The activities aiming at eroding trust in Ukraine “followed three lines concerning the EU, NATO, and the IMF.” The propagandists attempted to convince audiences of the alleged uselessness of Ukraine membership in Western alliances and the futility of cooperation with them. In demonizing this type of cooperation, “the narrative of external governance plays a special role,” according to the study.

Pro-Russian agent ring in Ukraine and exploiting weaknesses

A significant number of pro-Russian politicians are rather popular in the country’s south and east, as well as experts, journalists, and even one of the most popular churches – the Ukrainian Orthodox Church (Moscow Patriarchate).

The authors of the report argue that despite the fact that some Ukrainians get their news from Russian media, the implementation of the Kremlin’s information campaigns in Ukraine was largely possible thanks to a local “wide and powerful network of pro-Russian actors, especially in the media sphere.”

Instead of direct promotion of rapprochement with Russia on its terms, Moscow takes advantage of this network to polarize public opinions, discredit authorities and the very idea of Ukrainian statehood.

The authors believe that such activities decrease national resilience and facilitate the alienation of Ukraine from the West and increase Moscow’s capabilities to press on Kyiv.

Additionally, the study lists a number of Ukraine’s vulnerabilities on which a number of the Russian information operation relied.

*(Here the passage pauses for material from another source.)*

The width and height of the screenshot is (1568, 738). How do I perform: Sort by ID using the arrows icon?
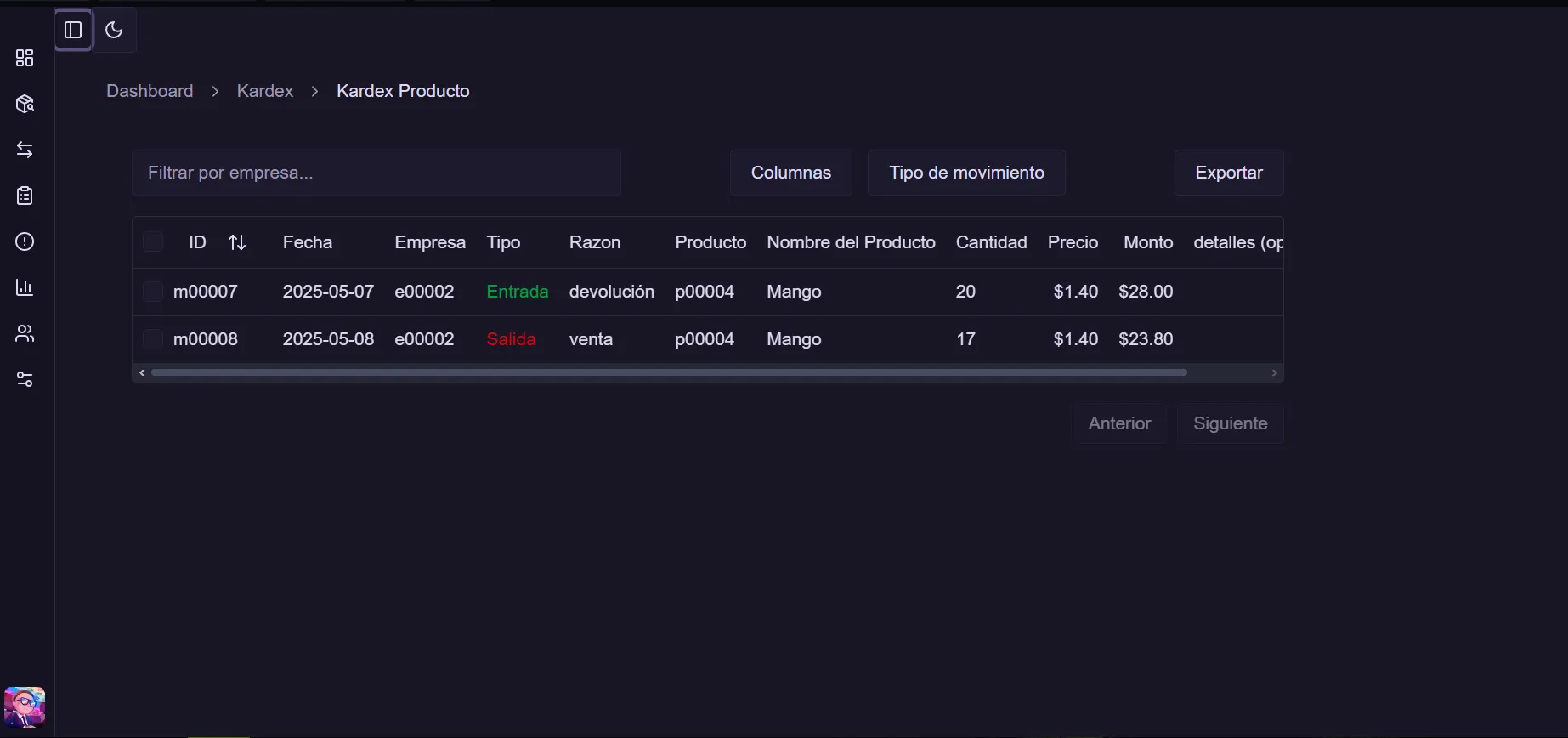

Such vulnerabilities contribute to the “effectiveness of Russian disinformation and its deeper penetration into the Ukrainian information space.”

For example, a low level of public trust in authorities was actively exploited in the anti-vaccination campaign, notes the report. Among many other vulnerabilities listed, there is a low level of public media literacy that enables easy manipulations, a high level of corruption that contributes to promoting the “failed state narrative” and turns local elites to Russia, and insufficient presence of Ukraine’s voice on international platforms.

What makes Russian propaganda effective? Not only the above-mentioned availability of local networks of agents and exploiting local issues and vulnerabilities for better reach and justification of the narratives.

The major narratives of Russia’s anti-Ukrainian propaganda campaigns remain the same since 2014. However, the general guidelines of the narratives have often been adapted to current events and agendas.

The report mentions that the two main features of Russian disinformation are its “systematicity and adaptability.” The propagandists achieve systematicity through the long-lasting informational influence and repeated promotion of key narratives via all available communication channels.

Meanwhile, the adaptability manifests itself through the exploitation of “newsworthy information, changes in the agenda and political situation, assimilation of new communication channels, evaluation of the effectiveness of influence and its appropriate modification.”